(Screen grounding records)
[start]
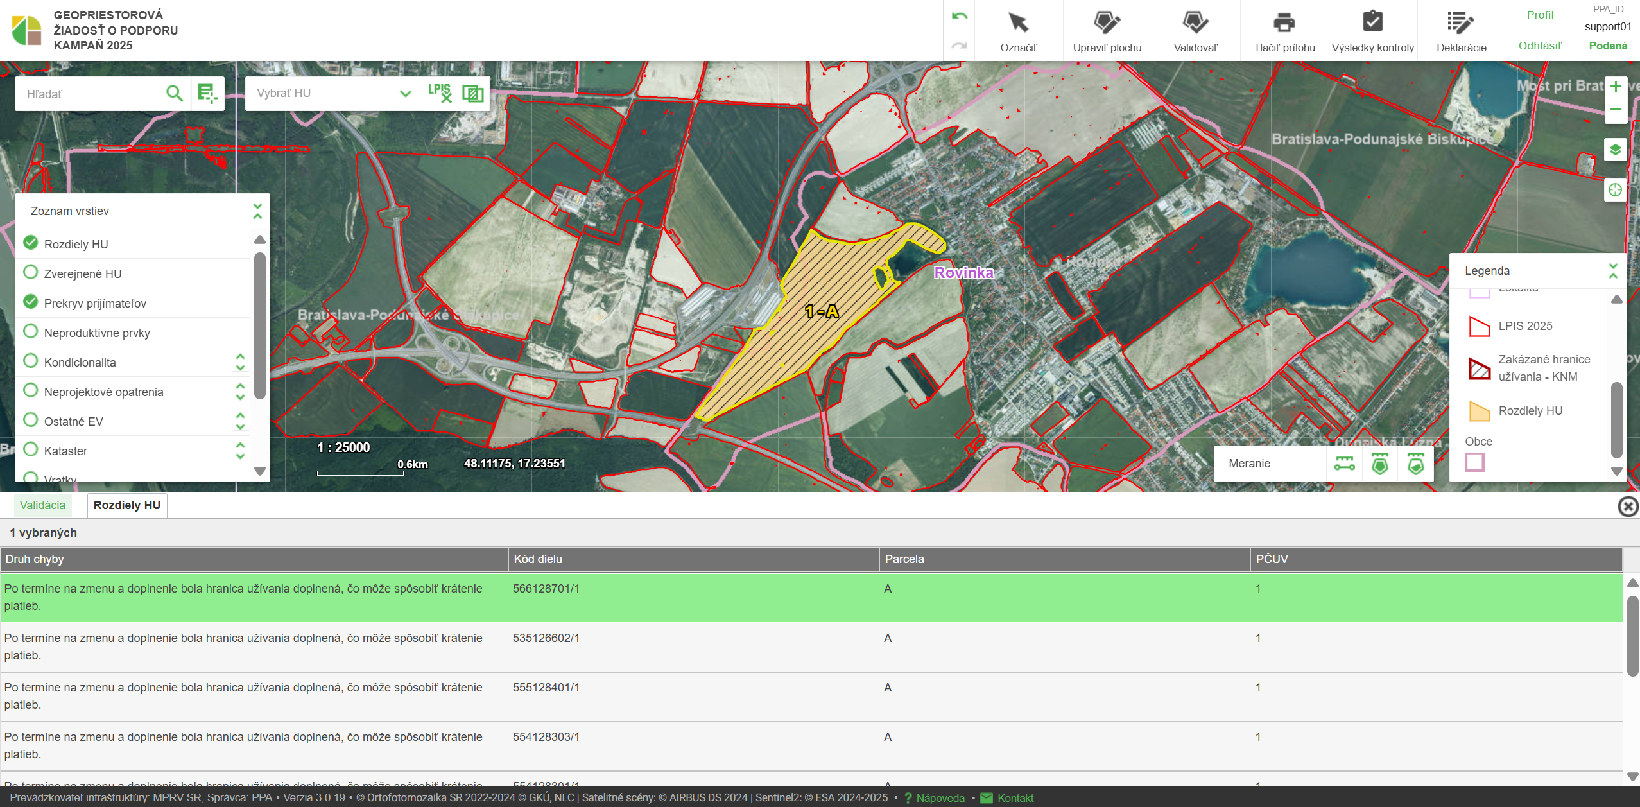1640x807 pixels.
Task: Enable the Neproduktívne prvky layer
Action: [31, 332]
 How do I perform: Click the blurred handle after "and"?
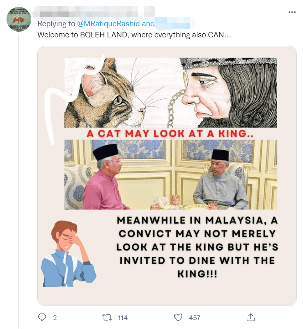point(172,24)
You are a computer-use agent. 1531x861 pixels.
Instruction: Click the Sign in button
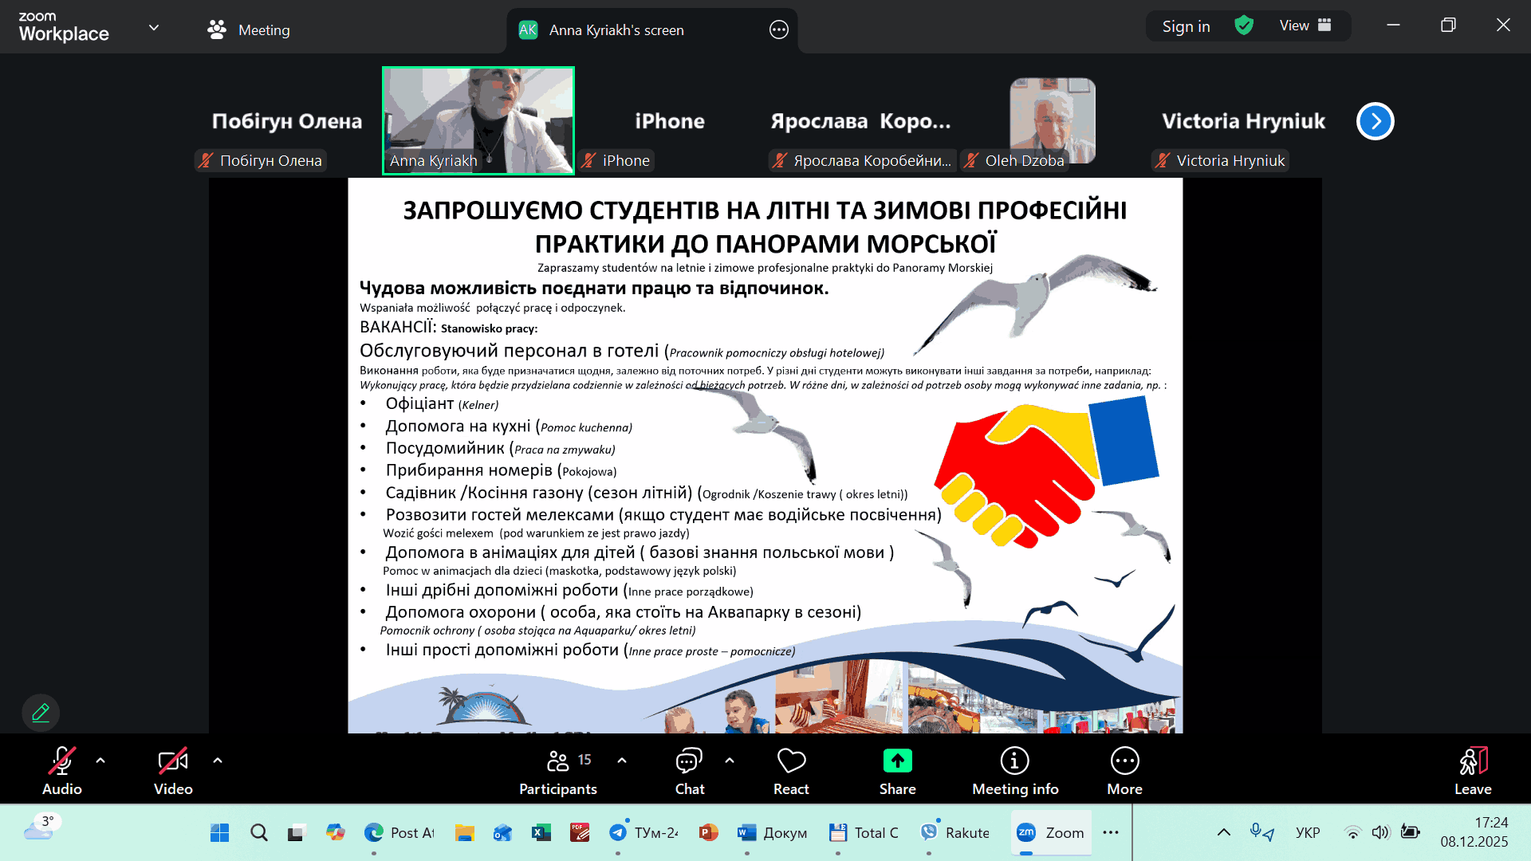tap(1186, 26)
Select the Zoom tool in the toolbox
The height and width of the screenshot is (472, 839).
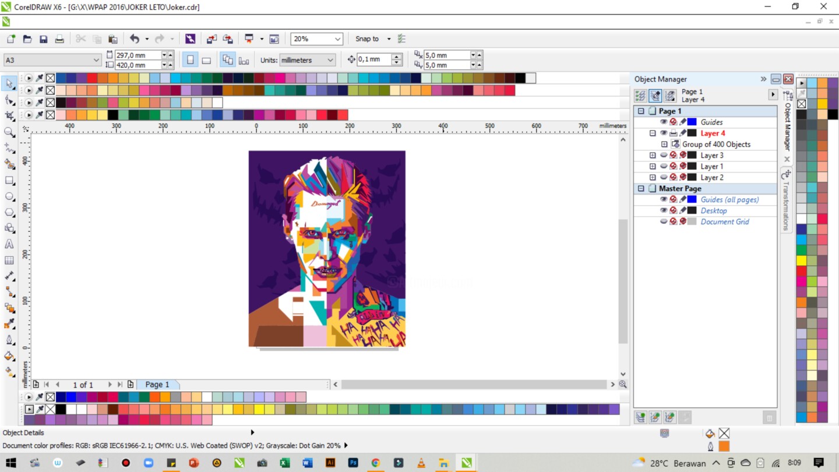click(x=9, y=132)
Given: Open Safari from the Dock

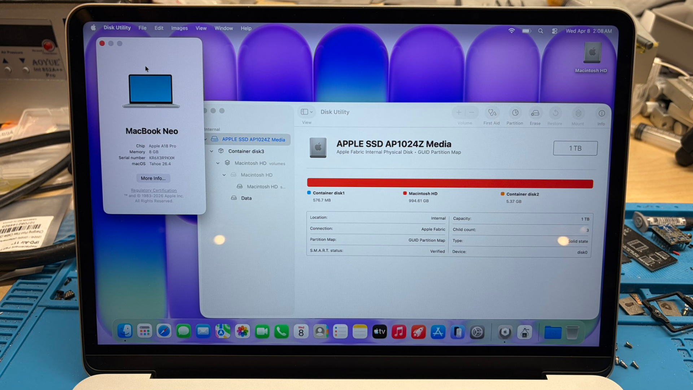Looking at the screenshot, I should 164,331.
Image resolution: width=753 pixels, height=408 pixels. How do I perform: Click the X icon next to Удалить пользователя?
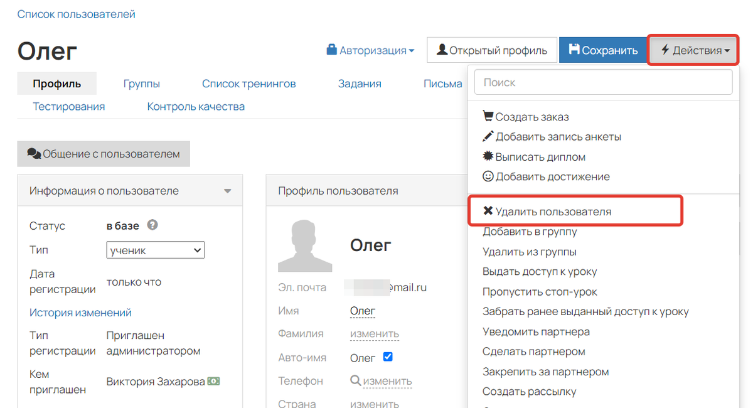coord(488,210)
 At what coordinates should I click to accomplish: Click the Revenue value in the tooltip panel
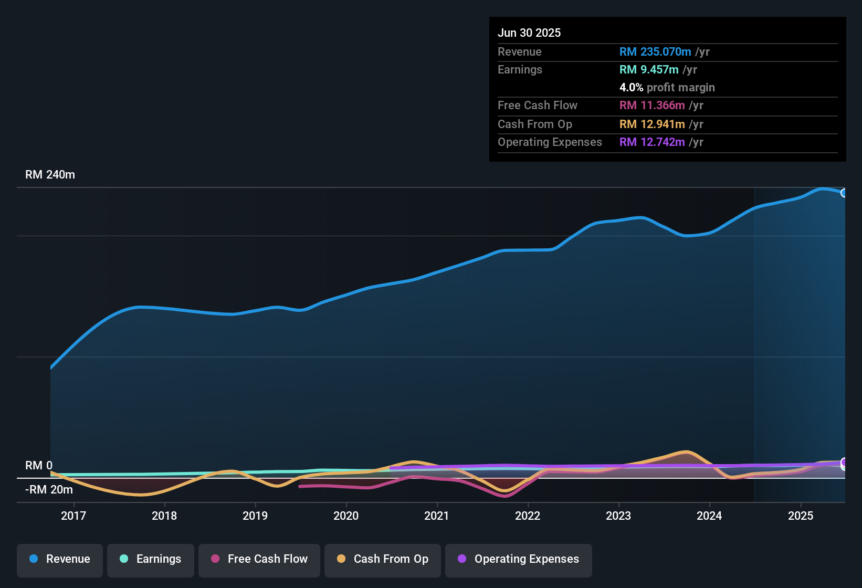point(655,51)
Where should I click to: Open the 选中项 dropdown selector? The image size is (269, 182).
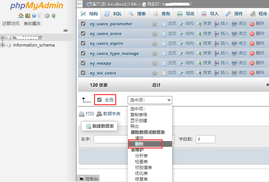[150, 100]
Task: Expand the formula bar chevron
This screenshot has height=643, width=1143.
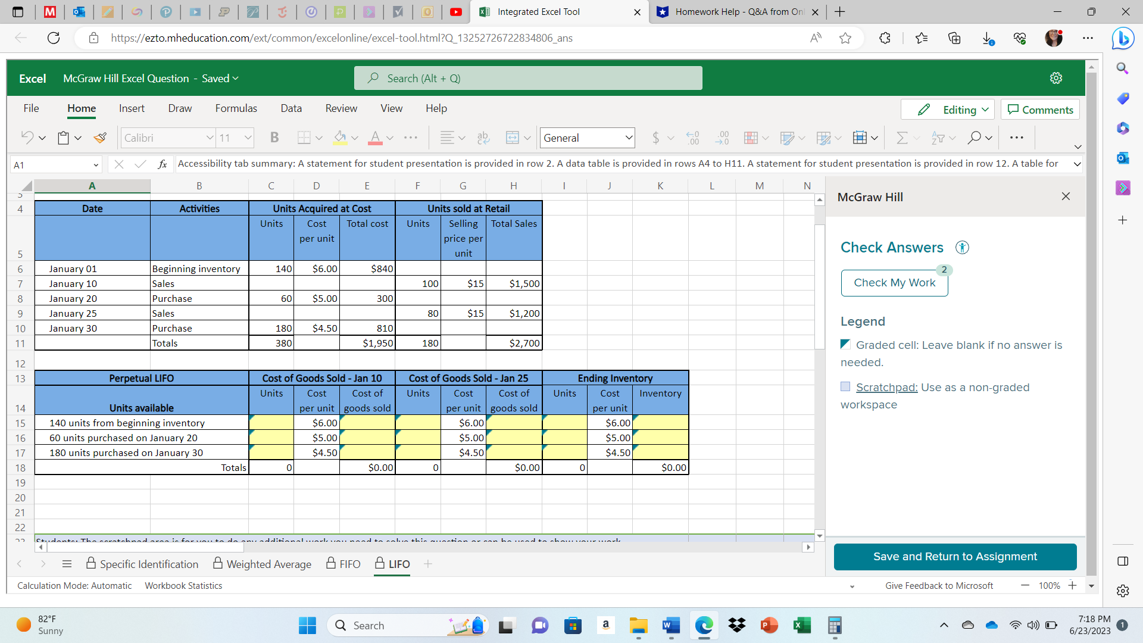Action: (x=1077, y=164)
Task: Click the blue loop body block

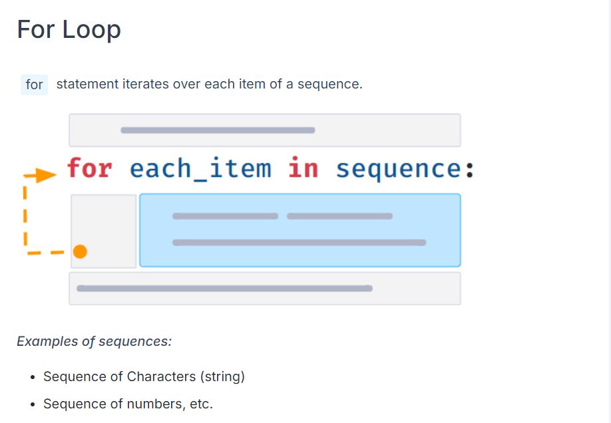Action: click(x=300, y=230)
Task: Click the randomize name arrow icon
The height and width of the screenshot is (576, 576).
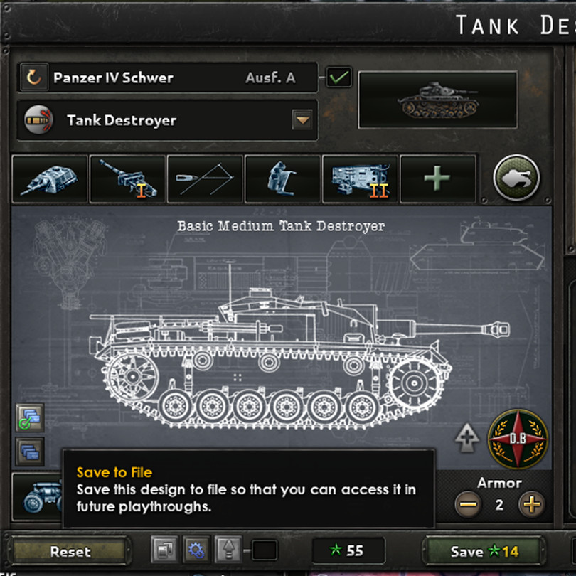Action: (x=34, y=77)
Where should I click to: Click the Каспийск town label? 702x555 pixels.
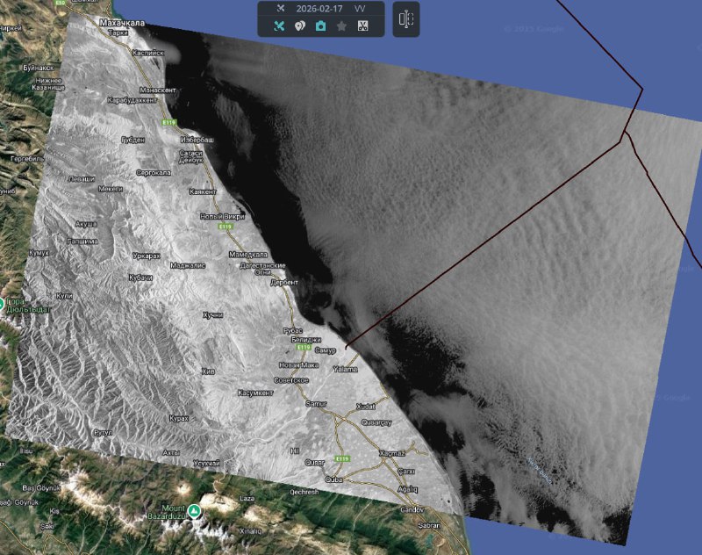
[end]
◆ **What is expected**: Rewrite the records from the line containing "Where should I click to: Open" through the end of the records, substituting "image" for "screenshot" and keeping everything else unchanged. Leave the pictures out of your answer.

◆ **The solution**:
Where should I click to: Open the 选中项 dropdown selector? The image size is (269, 182).
[150, 100]
Task: Expand the formula bar chevron
This image has height=643, width=1143.
Action: (x=1077, y=164)
Task: Click the blue loop body block

Action: click(x=300, y=230)
Task: Click the randomize name arrow icon
The height and width of the image is (576, 576).
Action: (x=34, y=77)
Where should I click to: Click the Каспийск town label? 702x555 pixels.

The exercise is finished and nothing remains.